Les assureurs boudent de plus en plus les immeubles en copropriétés, en raison de la hausse du nombre de sinistres, notamment les dégâts d'eau, dans ce type de résidences.

Résultat, les copropriétaires voient le coût de leur assurance exploser; la hausse peut atteindre 40%, selon Yves Joli-Coeur, porte-parole du Regroupement des gestionnaires et copropriétaires du Québec, qui sonne l'alerte.

«Il faudra renverser cette tendance au désistement des assureurs, autrement, la valeur marchande des condos va chuter dramatiquement», prévient-il.

Certains immeubles en copropriétés, notamment ceux de 100 unités et plus, voient aussi la franchise de leur prime d'assurance augmenter considérablement, jusqu'à 250 000$, et les assureurs ne leur offrent plus la protection contre les dégâts d'eau.

«Qui voudra acheter un condo dans ces conditions?», se demande l'avocat.

Du côté des assureurs, on reconnaît qu'il y a un «resserrement» des conditions d'assurance. «C'est en réponse au manque d'entretien des immeubles, une situation qui va en s'aggravant», explique Pierre Babinsky, porte-parole du Bureau d'assurance du Canada, le regroupement des assureurs.

Selon lui, les assureurs ne boudent pas les copropriétés, mais ils se fient à l'historique des immeubles pour établir leurs conditions.

Les dégâts d'eau, en particulier, sont devenus un véritable fléau dans les immeubles en copropriétés, reconnaît Yves Joli-Coeur.

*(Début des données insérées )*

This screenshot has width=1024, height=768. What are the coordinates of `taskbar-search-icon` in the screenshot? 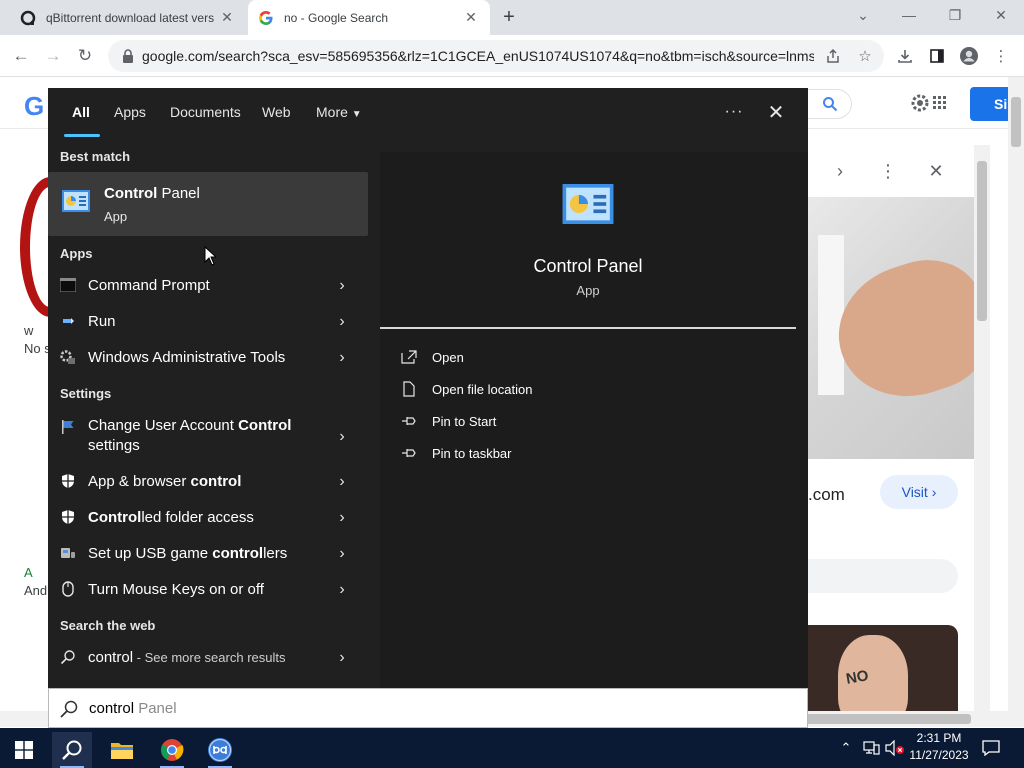 It's located at (72, 750).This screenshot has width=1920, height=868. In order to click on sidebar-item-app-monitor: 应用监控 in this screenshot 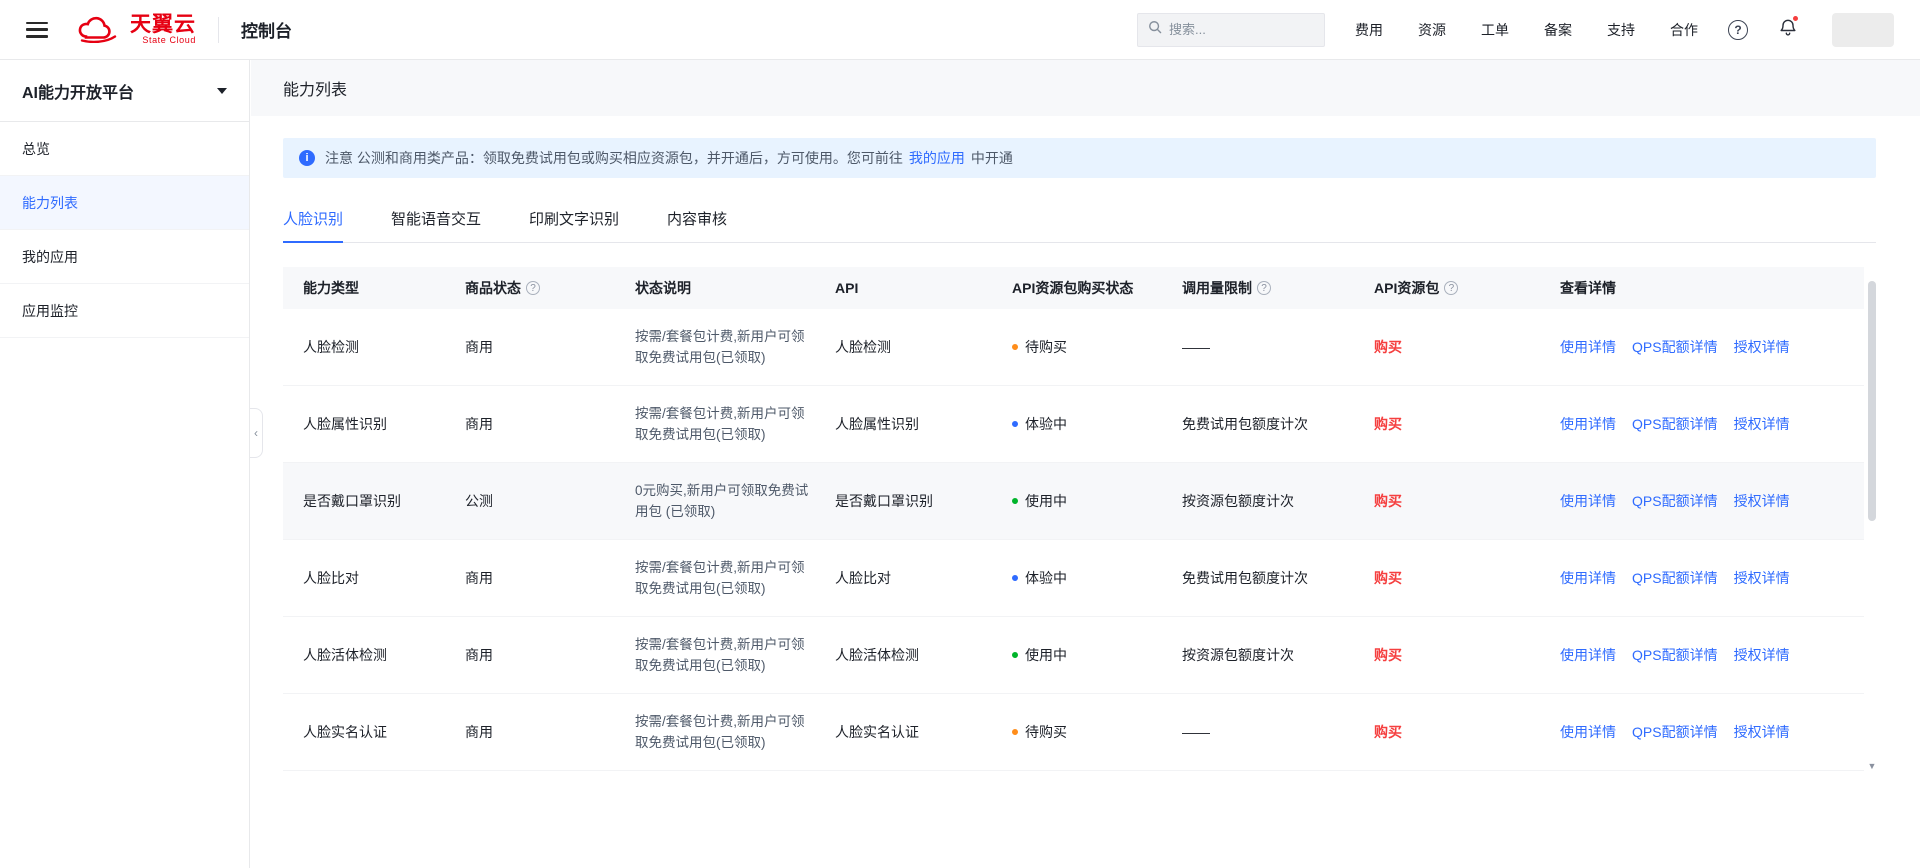, I will do `click(124, 311)`.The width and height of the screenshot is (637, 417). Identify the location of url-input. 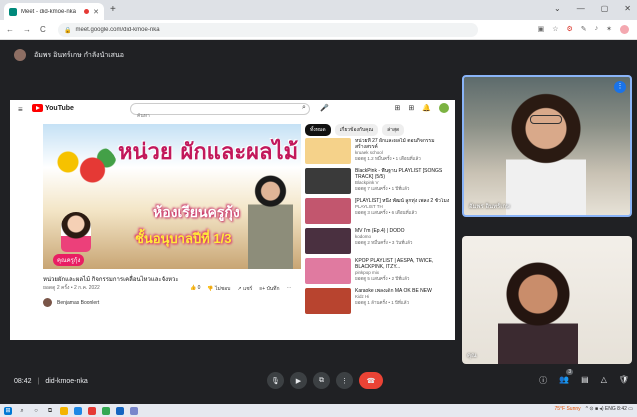
(266, 30).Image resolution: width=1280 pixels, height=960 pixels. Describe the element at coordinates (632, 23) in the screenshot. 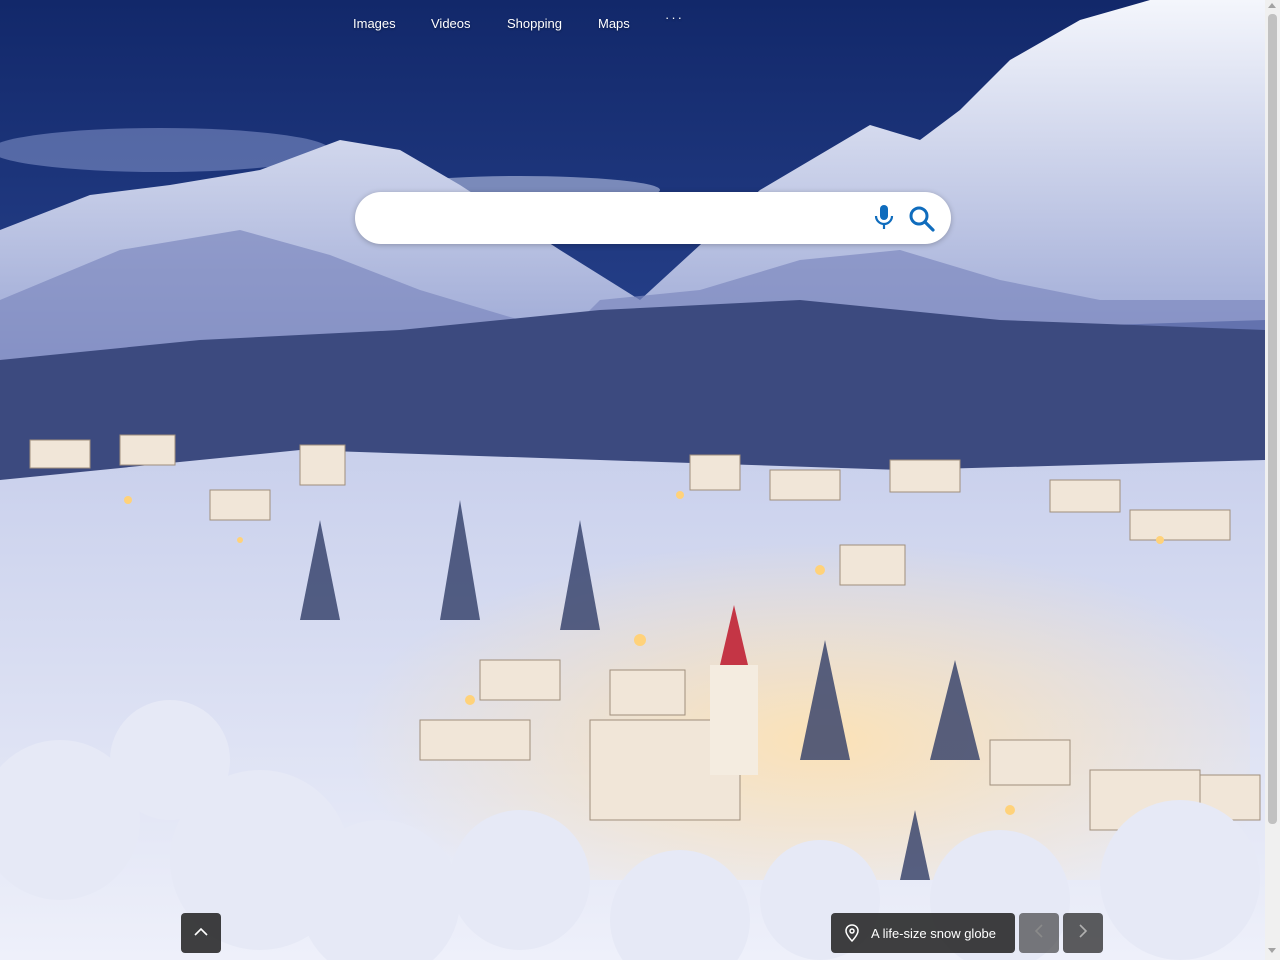

I see `top-nav: Images Videos Shopping Maps ···` at that location.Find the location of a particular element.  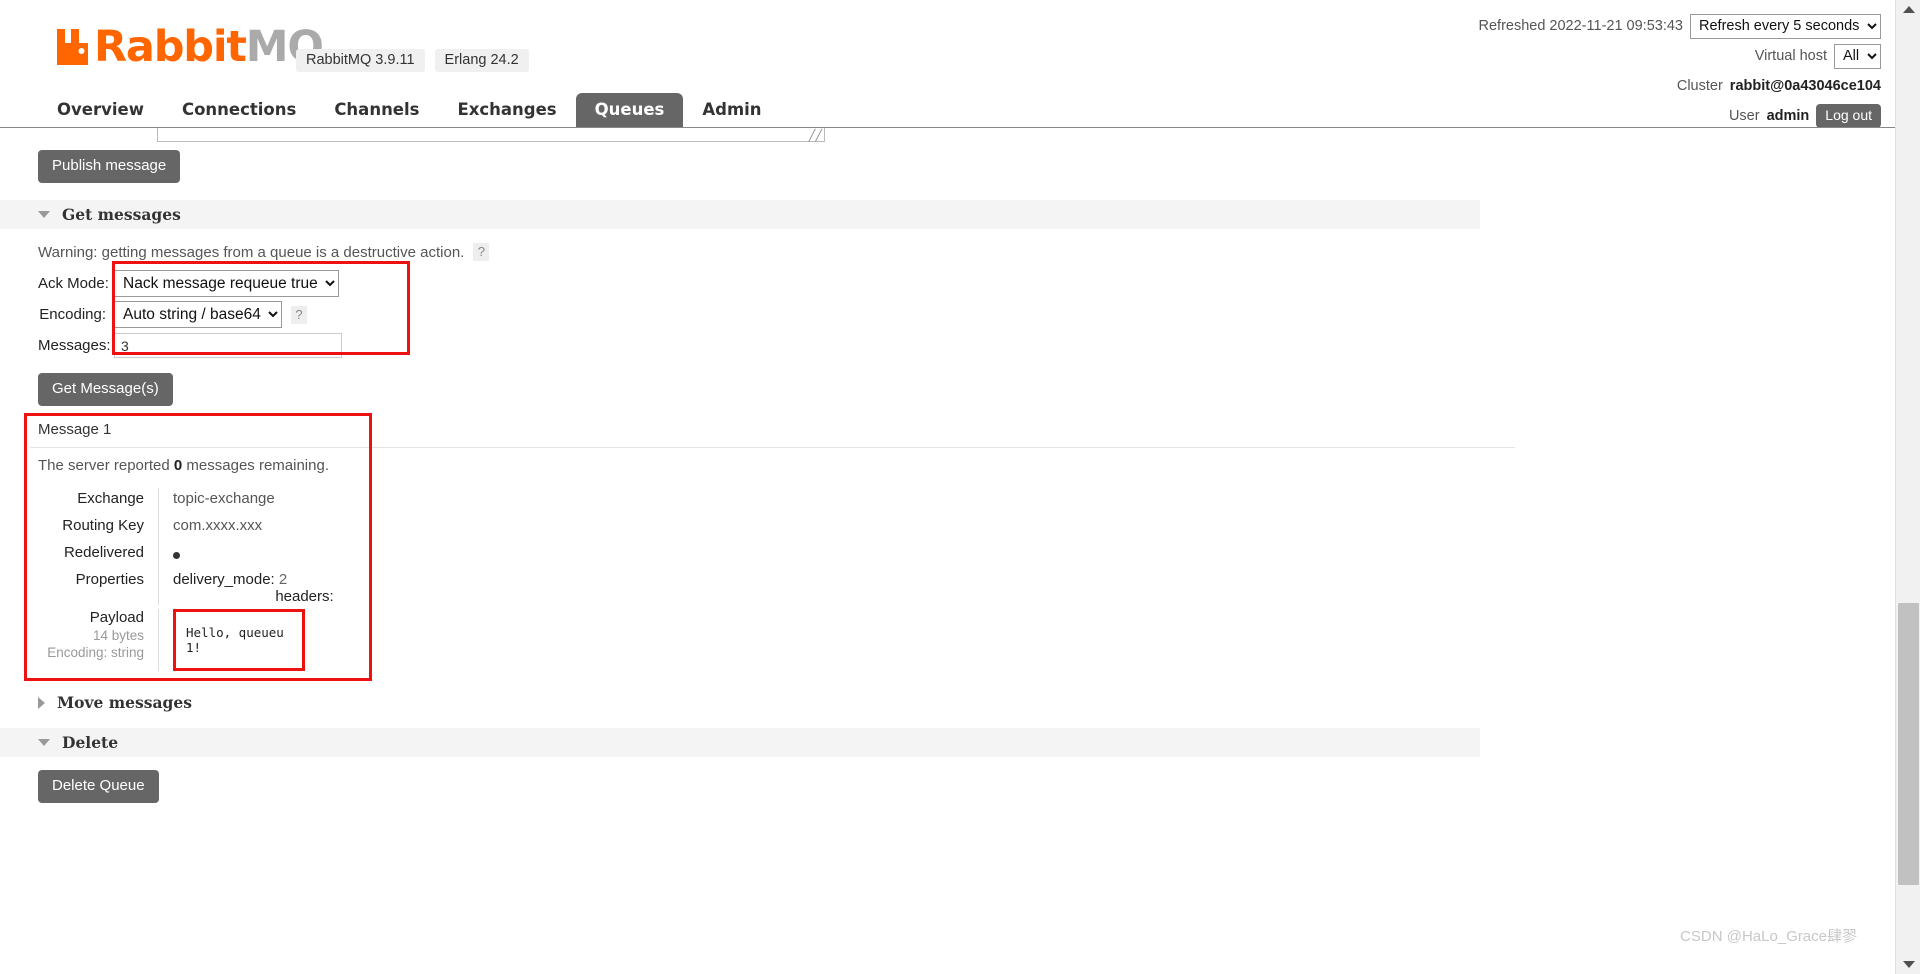

property-delivery-mode: delivery_mode: 2 is located at coordinates (316, 580).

Les toits, les chauffe-eau et même les façades qui fuient sont des événements de plus en plus fréquents, et l'absence d'entretien préventif en est généralement la cause.

«Faire de la prévention coûte de l'argent, et les syndicats de copropriétés ont souvent du mal à faire accepter ce genre de coûts par les propriétaires».

Le Regroupement des gestionnaires et copropriétaires du Québec suggère que le gouvernement oblige les assureurs à assurer les copropriétés, comme il les a obligés à assurer les automobilistes. «L'obligation imposée aux assureurs aurait des conséquences bénéfiques, en ce sens qu'elle les inciterait à exiger des preuves démontrant qu'un immeuble est en bon état. Les syndicats de copropriétaires négligents devraient se prendre en main».

Les assureurs ne sont pas du même avis. «Ça ne réglerait pas le problème, soutient Pierre Babinsky. Ça ne ferait que perpétuer la culture de la complaisance. Les gens se diraient on est assurés, donc pas besoin de faire de l'entretien».

Les deux parties s'entendent toutefois sur la nécessité de faire de la prévention, parce que la facture s'alourdit, pour les assureurs comme pour les assurés, avec les immeubles qui vieillissent et les événements météorologiques extrêmes qui se multiplient.